The reason I check is that a few months back I'd decided I wasn't going to check, got into bed, then thought ... no ... I have to go and check for my own sanity. Went in and ds had been sick all over his cot, turned over and gone back to sleep down the other end of the cot - hadn't called out or anything! The room reeked and we had to wake him up to clean him up and he was very ill that night (threw up several more times). There had been no signs of illness at all during the day.

So I've checked in on him every night since out of complete mummy guilt...

Holly02 · 19/06/2003 12:57

My son (3) is a whirlwind when he's awake, but he sleeps very soundly. He has slept through an alarm clock going off in his room (I could hear it a few rooms away but when I checked on him he was sound asleep). He sleeps through the absolute racket that the birds make first thing in the morning, and also sleeps through our very noisy garage door going up and down. And I always check on him several times at night before I go to bed, and he never wakes up. Once when ds was sick, I even had to give him some medicine a couple of times during the night and he slept through the whole thing... just automatically opened his mouth, swallowed and rolled over.

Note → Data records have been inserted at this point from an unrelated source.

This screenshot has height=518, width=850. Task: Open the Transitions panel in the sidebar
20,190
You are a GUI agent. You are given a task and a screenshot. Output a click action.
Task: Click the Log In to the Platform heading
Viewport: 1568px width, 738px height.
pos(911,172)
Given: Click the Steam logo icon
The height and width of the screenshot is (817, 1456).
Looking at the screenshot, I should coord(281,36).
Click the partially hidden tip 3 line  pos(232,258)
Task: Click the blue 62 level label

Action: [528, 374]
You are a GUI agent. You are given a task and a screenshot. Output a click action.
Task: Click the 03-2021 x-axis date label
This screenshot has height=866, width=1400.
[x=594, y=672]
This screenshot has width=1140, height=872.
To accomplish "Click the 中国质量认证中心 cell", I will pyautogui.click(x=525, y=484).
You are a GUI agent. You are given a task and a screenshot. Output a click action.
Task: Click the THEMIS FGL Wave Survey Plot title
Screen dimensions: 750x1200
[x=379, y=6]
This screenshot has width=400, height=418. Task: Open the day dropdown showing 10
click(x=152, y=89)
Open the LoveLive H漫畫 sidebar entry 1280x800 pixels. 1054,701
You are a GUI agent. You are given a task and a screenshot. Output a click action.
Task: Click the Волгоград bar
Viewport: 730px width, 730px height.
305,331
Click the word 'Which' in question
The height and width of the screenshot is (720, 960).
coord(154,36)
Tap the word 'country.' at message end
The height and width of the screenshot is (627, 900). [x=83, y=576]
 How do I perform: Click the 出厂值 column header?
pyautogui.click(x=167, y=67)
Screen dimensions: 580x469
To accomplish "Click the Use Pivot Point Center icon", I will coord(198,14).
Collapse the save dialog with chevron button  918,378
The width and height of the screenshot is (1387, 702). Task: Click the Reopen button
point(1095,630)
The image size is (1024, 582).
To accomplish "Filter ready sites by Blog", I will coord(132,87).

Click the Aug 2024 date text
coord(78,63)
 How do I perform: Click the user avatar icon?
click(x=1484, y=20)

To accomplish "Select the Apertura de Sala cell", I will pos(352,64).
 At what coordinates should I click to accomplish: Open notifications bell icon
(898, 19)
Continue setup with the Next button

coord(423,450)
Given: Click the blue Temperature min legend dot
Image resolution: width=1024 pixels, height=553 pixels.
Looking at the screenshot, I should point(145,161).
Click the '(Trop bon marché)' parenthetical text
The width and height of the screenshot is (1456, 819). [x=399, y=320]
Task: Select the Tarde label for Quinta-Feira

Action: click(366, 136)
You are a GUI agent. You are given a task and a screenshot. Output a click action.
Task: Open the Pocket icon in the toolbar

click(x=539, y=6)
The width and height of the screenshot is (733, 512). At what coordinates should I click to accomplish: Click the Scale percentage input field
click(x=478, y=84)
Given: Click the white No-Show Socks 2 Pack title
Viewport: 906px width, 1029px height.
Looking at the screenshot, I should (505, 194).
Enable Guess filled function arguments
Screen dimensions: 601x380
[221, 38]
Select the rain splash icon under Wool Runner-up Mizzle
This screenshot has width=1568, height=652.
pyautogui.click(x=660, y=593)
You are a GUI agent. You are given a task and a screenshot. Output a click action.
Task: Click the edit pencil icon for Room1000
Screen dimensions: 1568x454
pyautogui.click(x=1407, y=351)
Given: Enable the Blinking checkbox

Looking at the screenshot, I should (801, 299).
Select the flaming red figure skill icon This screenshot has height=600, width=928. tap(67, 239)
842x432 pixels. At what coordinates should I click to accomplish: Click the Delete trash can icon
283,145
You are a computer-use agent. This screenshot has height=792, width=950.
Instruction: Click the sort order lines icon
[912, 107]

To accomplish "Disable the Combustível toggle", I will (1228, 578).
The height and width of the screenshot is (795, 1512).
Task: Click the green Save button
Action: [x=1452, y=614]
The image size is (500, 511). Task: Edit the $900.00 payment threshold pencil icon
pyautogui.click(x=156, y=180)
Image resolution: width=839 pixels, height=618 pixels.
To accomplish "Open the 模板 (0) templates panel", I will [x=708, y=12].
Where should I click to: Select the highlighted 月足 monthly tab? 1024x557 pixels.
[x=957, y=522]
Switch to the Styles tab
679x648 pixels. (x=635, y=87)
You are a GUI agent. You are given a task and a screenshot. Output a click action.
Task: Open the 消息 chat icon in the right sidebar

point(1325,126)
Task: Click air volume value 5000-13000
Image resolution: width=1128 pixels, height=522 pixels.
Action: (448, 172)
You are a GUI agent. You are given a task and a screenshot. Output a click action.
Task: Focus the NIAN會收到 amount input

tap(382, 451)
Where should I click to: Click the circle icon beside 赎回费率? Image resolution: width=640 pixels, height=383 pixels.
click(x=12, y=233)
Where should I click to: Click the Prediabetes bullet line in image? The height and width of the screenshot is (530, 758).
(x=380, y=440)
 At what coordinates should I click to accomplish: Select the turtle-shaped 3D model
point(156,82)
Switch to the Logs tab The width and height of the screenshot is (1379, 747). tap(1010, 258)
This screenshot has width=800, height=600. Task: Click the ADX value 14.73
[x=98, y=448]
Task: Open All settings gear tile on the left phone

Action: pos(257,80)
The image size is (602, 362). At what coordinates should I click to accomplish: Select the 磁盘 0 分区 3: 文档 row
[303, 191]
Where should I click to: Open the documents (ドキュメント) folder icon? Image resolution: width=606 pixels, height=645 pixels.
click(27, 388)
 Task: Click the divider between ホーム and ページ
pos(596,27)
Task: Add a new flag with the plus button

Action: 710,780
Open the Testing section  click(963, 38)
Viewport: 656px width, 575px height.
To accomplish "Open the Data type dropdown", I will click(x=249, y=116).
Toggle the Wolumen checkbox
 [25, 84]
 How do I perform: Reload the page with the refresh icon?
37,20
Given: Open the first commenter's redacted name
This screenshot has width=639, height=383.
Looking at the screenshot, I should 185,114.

I s'pose in some way that makes up for having an active little boy with ants in his pants the rest of the time

pie · 19/06/2003 12:57

I agree with everyone who has told you that in no way are you being selfish or a bad mother. If you are really really stressed then get the camera and then give yourself a break!!!!

There are those baby monitors that have a pad you slip under the baby to monitor their breathing, but I've heard they're not too reliable, anyone know?

SamboM · 19/06/2003 13:02

It's not even really that I'm so worried about her, I know she's alright really. I just wasn't sure if it was really bad to leave her just so I could get some sleep (sounds silly now, but last night at midnight I was feeling all sad and guilty!)

I know I don't need the camera!

OP posts:
Enid · 19/06/2003 13:16

Just like to add that I certainly dont check out of worry, just love to see them both all cosy and asleep

florenceuk · 19/06/2003 14:54

I have never checked DS at night unless he woke up and cried. Never even thought about it - too terrified he would wake up. BTW, you are sooo lucky - DS has now settled on 6am as his wake up time, but was waking at 5am for quite a while - aargh!